● Action item: Go through the data line by line and count the lines that hold "post". Reply with the total only.

● Records from a dataset:
/---
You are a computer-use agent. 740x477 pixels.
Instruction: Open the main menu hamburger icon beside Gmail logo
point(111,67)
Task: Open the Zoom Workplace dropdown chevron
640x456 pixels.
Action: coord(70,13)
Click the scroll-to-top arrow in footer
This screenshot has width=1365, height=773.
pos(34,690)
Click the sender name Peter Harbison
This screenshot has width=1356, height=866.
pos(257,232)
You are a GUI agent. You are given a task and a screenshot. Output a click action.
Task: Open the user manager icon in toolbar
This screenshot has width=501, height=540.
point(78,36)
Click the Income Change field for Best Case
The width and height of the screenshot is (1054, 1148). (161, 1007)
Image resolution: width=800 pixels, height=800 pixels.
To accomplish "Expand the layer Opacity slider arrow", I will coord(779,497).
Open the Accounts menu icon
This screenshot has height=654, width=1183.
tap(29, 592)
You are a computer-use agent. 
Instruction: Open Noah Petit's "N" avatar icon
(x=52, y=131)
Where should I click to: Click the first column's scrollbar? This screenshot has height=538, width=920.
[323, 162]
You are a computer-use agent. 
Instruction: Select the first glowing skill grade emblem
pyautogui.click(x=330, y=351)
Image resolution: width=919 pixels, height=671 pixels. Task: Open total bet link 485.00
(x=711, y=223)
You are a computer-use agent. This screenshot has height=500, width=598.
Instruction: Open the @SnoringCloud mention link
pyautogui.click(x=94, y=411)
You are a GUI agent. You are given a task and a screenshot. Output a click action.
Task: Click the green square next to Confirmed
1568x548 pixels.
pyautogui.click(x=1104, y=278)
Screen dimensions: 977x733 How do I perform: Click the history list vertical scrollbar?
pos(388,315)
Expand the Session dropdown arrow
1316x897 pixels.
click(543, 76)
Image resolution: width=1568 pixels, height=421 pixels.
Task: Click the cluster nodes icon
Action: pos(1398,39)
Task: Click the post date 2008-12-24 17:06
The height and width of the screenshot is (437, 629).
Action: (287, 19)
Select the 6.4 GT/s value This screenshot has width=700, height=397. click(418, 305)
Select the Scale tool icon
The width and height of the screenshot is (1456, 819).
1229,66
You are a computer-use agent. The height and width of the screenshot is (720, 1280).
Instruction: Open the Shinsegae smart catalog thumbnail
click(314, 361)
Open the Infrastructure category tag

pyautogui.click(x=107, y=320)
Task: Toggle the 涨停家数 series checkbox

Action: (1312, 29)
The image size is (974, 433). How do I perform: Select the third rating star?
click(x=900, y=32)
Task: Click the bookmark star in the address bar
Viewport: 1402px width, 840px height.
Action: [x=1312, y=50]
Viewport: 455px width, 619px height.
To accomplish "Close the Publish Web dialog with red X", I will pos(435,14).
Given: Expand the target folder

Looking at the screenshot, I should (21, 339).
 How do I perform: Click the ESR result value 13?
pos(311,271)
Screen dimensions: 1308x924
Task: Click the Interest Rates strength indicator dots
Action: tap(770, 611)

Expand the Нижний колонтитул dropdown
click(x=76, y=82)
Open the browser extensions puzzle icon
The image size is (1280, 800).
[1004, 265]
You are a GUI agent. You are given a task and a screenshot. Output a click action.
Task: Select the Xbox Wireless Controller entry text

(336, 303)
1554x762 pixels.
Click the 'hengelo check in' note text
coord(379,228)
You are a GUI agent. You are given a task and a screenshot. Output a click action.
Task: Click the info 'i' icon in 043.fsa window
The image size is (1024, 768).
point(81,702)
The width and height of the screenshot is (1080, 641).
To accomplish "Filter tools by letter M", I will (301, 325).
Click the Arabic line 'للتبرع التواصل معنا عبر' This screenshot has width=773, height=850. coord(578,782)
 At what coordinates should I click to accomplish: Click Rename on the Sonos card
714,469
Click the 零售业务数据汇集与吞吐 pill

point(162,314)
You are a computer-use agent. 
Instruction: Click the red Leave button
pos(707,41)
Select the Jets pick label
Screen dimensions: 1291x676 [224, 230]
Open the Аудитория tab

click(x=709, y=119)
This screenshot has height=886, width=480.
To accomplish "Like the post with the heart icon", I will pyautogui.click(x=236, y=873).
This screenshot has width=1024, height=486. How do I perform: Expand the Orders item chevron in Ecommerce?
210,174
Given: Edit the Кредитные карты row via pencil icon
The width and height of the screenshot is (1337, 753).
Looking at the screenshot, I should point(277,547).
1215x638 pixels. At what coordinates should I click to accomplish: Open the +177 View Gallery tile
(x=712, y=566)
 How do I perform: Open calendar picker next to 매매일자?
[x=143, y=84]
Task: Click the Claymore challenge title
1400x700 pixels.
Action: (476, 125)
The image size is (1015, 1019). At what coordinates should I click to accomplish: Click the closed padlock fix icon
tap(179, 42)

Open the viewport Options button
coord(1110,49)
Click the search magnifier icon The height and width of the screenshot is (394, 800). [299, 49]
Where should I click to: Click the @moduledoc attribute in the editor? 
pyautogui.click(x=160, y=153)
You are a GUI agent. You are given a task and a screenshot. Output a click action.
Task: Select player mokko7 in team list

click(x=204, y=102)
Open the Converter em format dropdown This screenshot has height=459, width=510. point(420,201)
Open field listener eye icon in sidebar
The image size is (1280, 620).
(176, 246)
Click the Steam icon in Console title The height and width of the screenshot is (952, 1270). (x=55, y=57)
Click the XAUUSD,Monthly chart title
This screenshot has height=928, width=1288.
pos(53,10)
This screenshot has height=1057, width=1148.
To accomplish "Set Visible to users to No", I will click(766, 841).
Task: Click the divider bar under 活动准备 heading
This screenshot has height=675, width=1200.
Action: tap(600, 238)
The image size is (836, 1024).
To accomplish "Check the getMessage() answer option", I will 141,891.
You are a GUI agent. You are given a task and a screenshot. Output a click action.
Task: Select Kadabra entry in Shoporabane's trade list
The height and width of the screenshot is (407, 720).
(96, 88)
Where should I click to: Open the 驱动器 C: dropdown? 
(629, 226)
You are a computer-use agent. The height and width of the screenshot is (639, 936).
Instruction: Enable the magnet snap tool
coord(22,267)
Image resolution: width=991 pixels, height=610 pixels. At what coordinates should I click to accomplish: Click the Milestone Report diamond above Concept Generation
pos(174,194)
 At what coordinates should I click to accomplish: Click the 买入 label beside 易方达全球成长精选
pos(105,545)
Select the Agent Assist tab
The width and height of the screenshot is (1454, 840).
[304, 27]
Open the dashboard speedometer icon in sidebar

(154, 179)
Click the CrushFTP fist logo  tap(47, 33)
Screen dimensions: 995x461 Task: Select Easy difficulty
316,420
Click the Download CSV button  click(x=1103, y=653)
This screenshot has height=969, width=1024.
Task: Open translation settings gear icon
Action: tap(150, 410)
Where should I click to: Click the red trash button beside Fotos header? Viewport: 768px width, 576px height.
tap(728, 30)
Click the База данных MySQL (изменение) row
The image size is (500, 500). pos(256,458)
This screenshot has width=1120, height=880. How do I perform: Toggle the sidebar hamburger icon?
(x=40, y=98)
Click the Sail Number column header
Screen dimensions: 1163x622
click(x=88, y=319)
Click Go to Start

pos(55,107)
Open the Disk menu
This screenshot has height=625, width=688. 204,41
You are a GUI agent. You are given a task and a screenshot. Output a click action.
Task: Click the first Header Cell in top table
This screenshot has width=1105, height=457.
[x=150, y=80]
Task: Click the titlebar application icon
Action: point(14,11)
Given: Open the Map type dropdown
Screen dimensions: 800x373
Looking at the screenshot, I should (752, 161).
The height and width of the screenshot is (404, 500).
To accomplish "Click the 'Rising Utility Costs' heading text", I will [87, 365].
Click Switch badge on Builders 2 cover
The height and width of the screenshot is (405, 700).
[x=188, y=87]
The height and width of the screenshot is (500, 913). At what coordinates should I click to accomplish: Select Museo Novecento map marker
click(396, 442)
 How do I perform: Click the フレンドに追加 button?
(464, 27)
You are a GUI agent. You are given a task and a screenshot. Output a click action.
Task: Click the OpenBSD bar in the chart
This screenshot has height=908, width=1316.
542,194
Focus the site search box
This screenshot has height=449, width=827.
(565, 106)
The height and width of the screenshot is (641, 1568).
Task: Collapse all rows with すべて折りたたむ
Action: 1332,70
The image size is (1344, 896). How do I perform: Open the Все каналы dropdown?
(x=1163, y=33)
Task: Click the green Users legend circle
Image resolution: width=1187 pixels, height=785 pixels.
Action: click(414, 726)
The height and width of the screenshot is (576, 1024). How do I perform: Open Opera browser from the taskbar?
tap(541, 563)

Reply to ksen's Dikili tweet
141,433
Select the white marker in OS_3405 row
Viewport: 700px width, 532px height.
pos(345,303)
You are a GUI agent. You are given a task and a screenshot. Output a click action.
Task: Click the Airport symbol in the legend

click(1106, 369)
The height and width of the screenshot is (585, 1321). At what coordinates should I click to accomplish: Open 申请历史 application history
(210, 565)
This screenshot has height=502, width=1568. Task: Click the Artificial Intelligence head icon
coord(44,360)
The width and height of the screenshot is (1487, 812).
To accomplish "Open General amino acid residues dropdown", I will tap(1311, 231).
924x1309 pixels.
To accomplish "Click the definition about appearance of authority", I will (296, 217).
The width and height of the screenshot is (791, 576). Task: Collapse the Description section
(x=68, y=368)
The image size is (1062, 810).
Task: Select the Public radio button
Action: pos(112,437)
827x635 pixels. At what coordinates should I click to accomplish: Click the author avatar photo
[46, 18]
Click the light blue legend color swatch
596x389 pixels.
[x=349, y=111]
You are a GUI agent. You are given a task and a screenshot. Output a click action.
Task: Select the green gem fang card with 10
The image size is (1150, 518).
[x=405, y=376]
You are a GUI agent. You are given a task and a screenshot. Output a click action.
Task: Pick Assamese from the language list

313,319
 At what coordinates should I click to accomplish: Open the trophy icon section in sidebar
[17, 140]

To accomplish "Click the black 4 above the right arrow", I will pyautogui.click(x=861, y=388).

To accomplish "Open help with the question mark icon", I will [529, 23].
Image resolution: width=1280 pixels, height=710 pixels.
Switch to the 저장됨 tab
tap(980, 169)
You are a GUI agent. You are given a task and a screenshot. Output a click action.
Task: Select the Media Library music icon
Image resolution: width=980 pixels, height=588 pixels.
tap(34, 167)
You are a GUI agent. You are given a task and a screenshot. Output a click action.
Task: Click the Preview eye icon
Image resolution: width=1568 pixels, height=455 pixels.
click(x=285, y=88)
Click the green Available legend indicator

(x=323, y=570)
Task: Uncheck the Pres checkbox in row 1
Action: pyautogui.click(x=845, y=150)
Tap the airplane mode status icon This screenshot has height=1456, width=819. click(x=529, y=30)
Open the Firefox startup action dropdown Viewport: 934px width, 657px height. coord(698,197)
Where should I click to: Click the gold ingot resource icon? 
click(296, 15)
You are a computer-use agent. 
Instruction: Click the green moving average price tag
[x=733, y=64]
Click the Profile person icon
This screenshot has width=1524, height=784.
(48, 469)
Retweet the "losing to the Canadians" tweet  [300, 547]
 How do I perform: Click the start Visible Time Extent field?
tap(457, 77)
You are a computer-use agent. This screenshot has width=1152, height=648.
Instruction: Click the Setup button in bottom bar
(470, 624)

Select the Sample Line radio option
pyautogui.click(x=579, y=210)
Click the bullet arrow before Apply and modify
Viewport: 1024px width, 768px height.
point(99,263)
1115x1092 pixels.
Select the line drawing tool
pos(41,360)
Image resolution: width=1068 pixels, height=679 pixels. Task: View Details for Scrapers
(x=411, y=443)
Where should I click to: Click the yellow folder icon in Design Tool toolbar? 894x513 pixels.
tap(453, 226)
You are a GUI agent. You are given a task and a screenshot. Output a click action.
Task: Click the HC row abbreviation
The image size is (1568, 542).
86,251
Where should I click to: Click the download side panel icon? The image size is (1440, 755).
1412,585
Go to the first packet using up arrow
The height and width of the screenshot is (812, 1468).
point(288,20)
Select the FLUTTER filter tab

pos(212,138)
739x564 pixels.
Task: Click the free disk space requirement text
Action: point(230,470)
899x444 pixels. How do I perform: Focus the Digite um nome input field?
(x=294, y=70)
\---
● Reply: 2